Segment Start: EXTRACT TO READ

The field of space medicine arose from aerospace medicine in the mid 20th century. Owing the heritages of space and medicine, we will want to look back in history to find how these two disciplines came together. Along the way we will talk about case studies, which punctuate each week of the course, look at the role of flight medicine, before turning to the environment of space. Space is an inhospitable place, but venturing beyond Earth is not hopeless. Already some organisms have overcome problems posed by lack of air, freezing temperatures, and radiation. Space medicine is all about meeting these challenges and preventing problems before they occur in our final frontier.

A commonly understood fact is that breathing is difficult at high elevations because of the thin air. However, the meanings behind “hard to breathe” and “thin air” are often hidden or under-appreciated. Informed by a hot balloon incident from the 1800s, we will ask why oxygen is so important for the human body and appreciate how our hearts, lungs, and blood is essential for sustaining life. Then we will look at what happens when these processes break down including medical signs and symptoms to answer what happened hundreds of years ago. Finally, we will look at countermeasures and ways that humans overcome the threat of hypoxia in aerospace and space travel.

Scuba divers know that the end of the dive can be the most dangerous because bubbles can form causing terrible damage. Decompression Sickness was first understood in French coal miners but plays a crucial role in aerospace applications. The space environment involves moving between pressure gradients which brings these risks front and center. The other concern with different pressure gradients is hyperoxia where too much oxygen can also cause trouble. The artificial atmospheres onboard the International Space Station and in space suits must be tightly controlled to avoid these issues.

Aircraft causalities almost always end with a crash. Crashes are a form of acceleration where a moving plane comes to a rapid stop causing massive trauma for the pilot and passenger. Acceleration from high speed turns, maneuvers, and lift-off can contribute to pilots passing out and losing control of their craft. We fight against these G-Forces with blood pressure in the hopes of avoiding these Losses of Consciousness and Trauma.

Segment End: EXTRACT TO READ

Reproduce the passage on space medicine word for word, from "A commonly understood" through "and space travel.".

Segment Start: RECORDS SHOWN

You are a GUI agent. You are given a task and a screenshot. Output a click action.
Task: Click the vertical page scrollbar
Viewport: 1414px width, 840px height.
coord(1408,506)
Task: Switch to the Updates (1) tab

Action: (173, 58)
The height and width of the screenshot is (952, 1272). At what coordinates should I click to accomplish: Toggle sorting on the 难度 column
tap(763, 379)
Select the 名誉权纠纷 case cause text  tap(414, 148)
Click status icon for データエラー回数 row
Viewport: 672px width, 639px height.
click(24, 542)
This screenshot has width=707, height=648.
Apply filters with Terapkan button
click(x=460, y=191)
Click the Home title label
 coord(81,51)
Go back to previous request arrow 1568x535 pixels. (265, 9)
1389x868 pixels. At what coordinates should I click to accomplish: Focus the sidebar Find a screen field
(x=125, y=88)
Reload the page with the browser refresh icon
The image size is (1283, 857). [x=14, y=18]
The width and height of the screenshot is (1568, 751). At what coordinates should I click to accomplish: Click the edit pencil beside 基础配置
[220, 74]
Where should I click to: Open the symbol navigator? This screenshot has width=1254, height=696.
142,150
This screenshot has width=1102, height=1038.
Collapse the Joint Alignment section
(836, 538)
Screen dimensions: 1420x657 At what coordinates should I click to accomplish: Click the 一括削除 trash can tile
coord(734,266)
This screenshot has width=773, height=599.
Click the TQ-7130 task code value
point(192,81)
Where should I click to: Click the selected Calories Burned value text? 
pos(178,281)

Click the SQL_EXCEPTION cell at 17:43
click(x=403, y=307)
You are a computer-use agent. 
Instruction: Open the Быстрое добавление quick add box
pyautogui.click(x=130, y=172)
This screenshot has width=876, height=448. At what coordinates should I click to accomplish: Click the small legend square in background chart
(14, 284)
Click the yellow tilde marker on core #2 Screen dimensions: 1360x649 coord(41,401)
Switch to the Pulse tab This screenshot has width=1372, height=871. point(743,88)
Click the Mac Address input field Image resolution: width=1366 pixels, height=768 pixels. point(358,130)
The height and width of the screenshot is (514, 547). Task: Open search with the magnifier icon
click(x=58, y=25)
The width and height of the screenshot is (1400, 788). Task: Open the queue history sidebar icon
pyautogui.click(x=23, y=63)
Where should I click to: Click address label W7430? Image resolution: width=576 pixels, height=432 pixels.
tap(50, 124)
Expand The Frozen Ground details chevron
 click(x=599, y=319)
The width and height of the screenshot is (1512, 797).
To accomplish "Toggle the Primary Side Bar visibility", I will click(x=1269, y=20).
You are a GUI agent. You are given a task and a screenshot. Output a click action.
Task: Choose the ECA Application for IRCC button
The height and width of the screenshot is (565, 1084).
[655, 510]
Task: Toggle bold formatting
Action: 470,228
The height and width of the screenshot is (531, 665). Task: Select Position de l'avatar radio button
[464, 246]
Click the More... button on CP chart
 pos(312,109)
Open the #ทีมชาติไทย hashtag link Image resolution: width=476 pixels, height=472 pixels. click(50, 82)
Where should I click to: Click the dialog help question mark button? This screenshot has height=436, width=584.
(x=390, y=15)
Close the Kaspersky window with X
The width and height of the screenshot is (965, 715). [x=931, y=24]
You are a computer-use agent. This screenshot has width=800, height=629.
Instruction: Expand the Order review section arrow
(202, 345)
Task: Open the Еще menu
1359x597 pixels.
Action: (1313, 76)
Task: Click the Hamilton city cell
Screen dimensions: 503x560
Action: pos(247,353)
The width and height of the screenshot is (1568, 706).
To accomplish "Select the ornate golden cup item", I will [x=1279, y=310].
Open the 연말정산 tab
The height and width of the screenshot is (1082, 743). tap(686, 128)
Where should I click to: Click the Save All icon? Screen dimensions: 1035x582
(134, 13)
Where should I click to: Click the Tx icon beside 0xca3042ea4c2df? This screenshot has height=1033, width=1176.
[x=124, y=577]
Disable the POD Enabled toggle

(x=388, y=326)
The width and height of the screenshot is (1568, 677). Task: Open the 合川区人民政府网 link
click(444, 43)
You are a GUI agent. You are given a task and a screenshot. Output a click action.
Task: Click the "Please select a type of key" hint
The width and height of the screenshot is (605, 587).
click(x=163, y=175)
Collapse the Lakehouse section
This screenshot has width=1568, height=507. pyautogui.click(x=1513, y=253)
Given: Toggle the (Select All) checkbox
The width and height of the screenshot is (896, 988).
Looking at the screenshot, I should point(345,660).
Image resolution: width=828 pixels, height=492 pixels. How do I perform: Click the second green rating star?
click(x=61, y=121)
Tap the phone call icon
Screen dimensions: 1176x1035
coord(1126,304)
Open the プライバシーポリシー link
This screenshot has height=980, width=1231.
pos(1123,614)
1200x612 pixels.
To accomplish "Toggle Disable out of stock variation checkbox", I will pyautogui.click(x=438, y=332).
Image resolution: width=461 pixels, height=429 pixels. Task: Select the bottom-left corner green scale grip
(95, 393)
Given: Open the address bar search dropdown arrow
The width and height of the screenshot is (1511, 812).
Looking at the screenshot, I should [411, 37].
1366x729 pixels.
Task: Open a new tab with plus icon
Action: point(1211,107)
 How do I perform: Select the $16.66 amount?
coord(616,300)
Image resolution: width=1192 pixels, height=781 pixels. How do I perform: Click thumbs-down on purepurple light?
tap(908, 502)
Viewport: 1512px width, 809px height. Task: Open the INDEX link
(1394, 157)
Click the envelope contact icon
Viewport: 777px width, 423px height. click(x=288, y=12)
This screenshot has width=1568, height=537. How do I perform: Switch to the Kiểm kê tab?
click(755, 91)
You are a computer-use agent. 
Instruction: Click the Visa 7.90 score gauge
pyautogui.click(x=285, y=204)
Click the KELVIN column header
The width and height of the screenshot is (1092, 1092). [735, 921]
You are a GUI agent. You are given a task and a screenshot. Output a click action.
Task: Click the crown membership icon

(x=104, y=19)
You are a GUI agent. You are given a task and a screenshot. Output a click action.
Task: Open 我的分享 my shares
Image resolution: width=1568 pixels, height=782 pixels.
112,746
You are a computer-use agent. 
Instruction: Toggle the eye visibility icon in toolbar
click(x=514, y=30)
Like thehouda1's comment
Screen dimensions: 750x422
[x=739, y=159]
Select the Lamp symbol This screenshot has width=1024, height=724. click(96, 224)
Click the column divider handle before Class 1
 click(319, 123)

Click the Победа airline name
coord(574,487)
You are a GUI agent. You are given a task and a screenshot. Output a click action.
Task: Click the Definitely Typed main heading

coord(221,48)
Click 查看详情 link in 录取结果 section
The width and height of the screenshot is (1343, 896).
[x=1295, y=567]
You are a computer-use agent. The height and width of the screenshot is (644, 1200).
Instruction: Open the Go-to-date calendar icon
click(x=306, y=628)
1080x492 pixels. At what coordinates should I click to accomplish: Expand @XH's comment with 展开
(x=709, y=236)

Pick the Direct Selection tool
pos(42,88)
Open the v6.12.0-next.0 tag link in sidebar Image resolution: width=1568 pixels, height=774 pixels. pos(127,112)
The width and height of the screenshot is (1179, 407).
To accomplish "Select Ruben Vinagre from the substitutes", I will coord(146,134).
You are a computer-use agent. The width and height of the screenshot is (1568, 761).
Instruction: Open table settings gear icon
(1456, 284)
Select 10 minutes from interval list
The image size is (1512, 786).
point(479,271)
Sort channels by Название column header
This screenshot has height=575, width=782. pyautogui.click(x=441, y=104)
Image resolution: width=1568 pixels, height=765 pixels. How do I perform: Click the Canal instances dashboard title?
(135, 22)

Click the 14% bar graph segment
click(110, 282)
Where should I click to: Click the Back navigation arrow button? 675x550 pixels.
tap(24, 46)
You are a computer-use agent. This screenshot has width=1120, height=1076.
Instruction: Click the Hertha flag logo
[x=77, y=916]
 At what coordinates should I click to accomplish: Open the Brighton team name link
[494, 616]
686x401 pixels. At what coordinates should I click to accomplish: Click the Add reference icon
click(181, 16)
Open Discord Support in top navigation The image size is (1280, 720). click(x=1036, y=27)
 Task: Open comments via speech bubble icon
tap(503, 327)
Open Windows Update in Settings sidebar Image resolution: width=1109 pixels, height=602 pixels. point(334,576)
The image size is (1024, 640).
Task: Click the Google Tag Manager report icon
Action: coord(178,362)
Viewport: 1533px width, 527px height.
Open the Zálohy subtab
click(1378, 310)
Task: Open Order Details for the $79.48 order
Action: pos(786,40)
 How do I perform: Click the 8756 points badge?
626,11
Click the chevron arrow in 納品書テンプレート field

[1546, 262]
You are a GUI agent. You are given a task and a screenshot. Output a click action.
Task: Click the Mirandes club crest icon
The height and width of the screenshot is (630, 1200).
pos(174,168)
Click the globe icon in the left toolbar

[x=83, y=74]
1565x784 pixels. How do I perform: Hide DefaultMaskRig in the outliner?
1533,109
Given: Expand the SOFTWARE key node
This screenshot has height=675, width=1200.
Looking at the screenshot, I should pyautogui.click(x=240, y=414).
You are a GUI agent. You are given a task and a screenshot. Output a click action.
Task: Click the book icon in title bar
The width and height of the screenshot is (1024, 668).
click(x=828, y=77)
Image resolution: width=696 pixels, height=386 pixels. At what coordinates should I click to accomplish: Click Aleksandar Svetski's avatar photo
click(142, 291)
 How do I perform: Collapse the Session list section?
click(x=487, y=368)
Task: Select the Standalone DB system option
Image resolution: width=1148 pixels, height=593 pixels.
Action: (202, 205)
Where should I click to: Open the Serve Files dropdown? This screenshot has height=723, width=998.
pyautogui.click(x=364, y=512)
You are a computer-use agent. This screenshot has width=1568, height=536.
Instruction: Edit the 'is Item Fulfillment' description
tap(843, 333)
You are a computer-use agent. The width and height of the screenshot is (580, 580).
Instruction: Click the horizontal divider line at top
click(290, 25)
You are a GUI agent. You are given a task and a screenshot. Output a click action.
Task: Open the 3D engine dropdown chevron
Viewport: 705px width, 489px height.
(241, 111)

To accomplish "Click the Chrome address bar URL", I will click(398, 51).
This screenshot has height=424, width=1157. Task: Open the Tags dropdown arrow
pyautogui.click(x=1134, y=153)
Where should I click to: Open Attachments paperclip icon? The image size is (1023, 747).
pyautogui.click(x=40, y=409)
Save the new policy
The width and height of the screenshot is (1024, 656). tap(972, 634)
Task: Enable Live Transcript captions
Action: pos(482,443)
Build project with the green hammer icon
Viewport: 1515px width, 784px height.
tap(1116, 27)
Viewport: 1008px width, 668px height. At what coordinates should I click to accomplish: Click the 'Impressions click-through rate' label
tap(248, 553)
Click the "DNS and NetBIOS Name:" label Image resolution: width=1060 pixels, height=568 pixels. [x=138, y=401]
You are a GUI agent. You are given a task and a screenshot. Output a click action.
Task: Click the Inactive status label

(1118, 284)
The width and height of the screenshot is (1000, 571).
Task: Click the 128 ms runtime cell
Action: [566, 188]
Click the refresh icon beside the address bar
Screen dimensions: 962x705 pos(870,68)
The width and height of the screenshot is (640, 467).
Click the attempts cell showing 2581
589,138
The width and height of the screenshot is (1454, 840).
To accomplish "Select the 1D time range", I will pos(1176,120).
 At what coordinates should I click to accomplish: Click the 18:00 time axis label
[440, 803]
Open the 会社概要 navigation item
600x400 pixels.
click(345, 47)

Segment End: RECORDS SHOWN

▶ _WRITTEN RESPONSE_:
A commonly understood fact is that breathing is difficult at high elevations because of the thin air. However, the meanings behind “hard to breathe” and “thin air” are often hidden or under-appreciated. Informed by a hot balloon incident from the 1800s, we will ask why oxygen is so important for the human body and appreciate how our hearts, lungs, and blood is essential for sustaining life. Then we will look at what happens when these processes break down including medical signs and symptoms to answer what happened hundreds of years ago. Finally, we will look at countermeasures and ways that humans overcome the threat of hypoxia in aerospace and space travel.